> **Task material**:
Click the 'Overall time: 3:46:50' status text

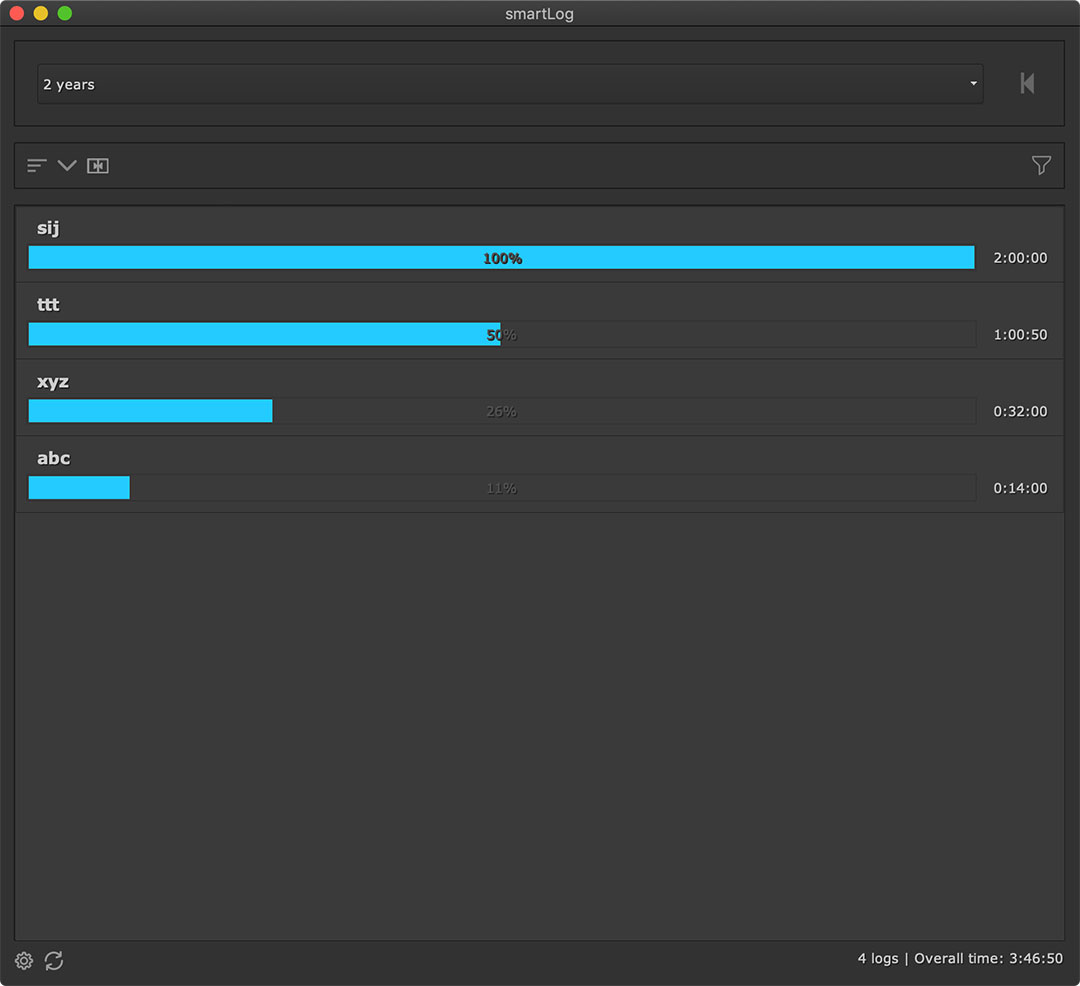pos(988,959)
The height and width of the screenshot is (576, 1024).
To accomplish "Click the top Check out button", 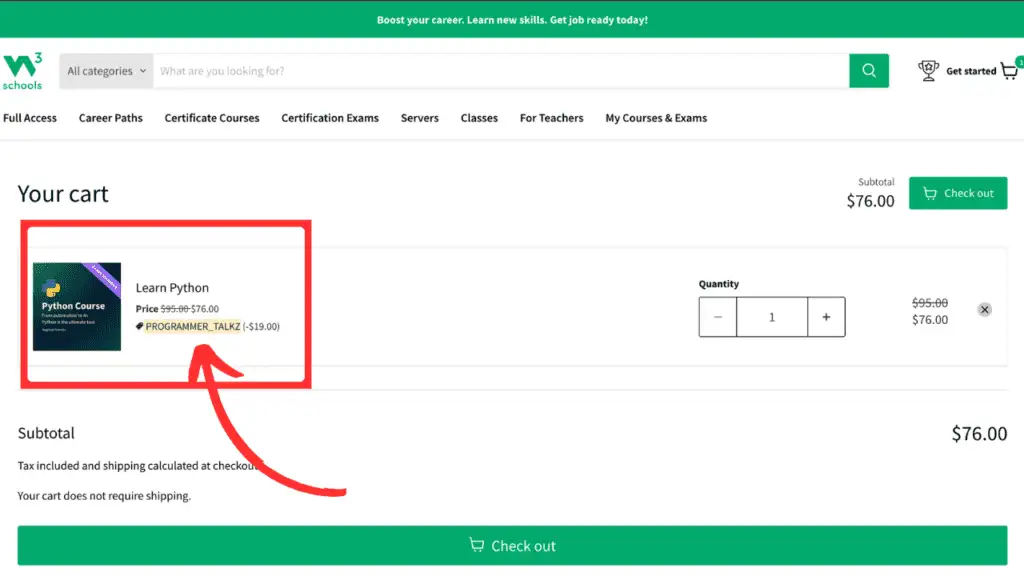I will point(958,193).
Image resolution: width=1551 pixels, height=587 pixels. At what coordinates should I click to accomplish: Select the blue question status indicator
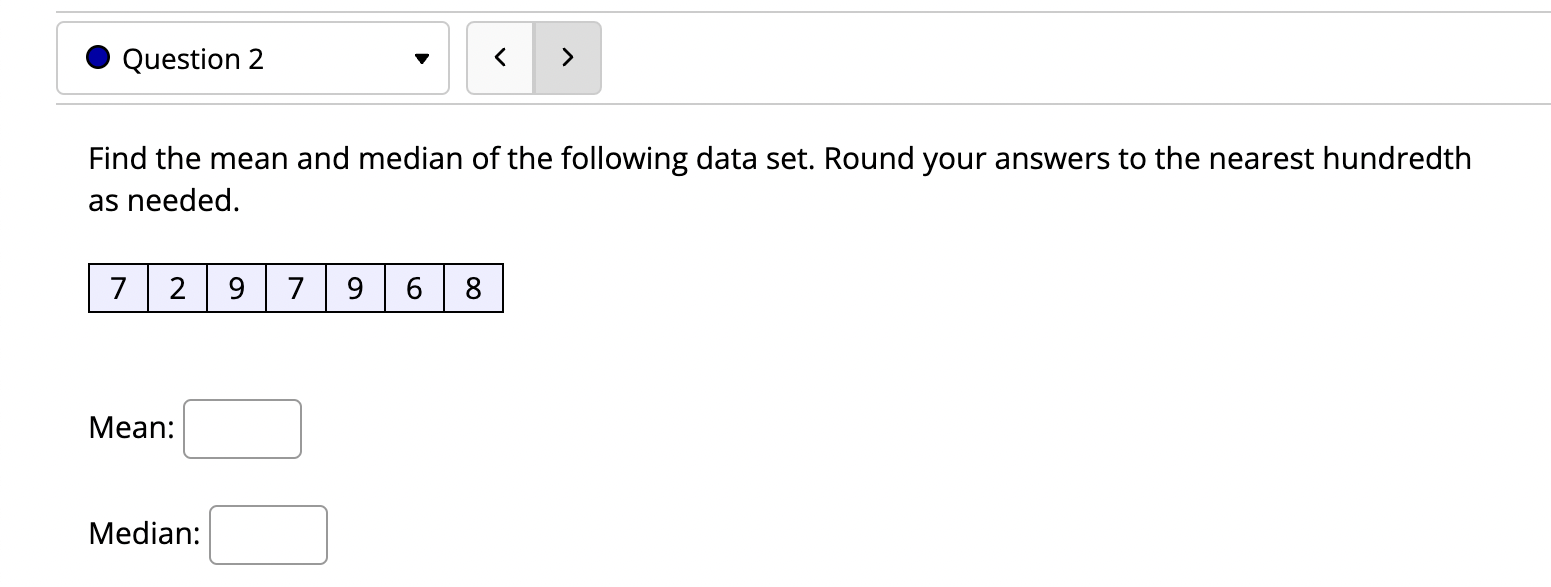[97, 57]
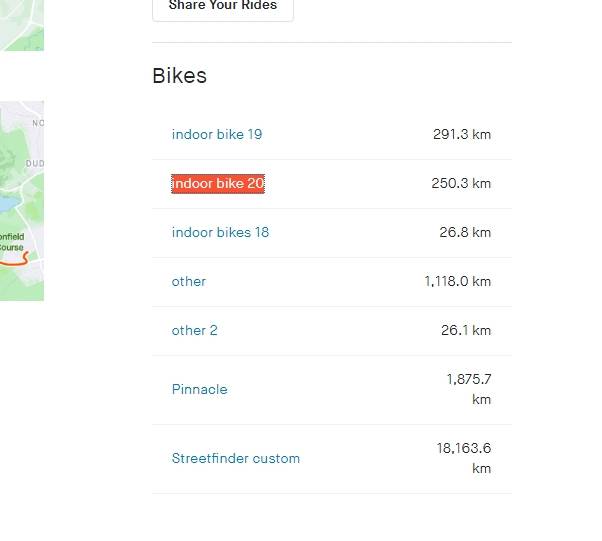602x541 pixels.
Task: Click the 250.3 km distance value
Action: 462,183
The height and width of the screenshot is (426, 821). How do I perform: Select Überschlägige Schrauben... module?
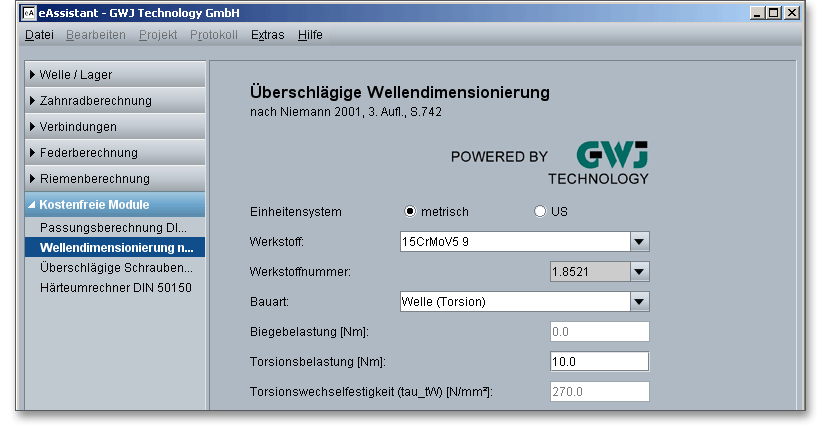tap(116, 268)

> **Exercise**:
Write out only the lines from the one that contains "Image resolution: width=1551" through the last line of the records above, both included, word for word and without the pictures.

> **Exercise result**:
Image resolution: width=1551 pixels, height=587 pixels. At what coordinates should I click to accomplish: Select the blue question status indicator
[97, 57]
602x541 pixels.
Task: Click the 250.3 km distance value
Action: 462,183
The height and width of the screenshot is (426, 821). How do I perform: Select Überschlägige Schrauben... module?
tap(116, 268)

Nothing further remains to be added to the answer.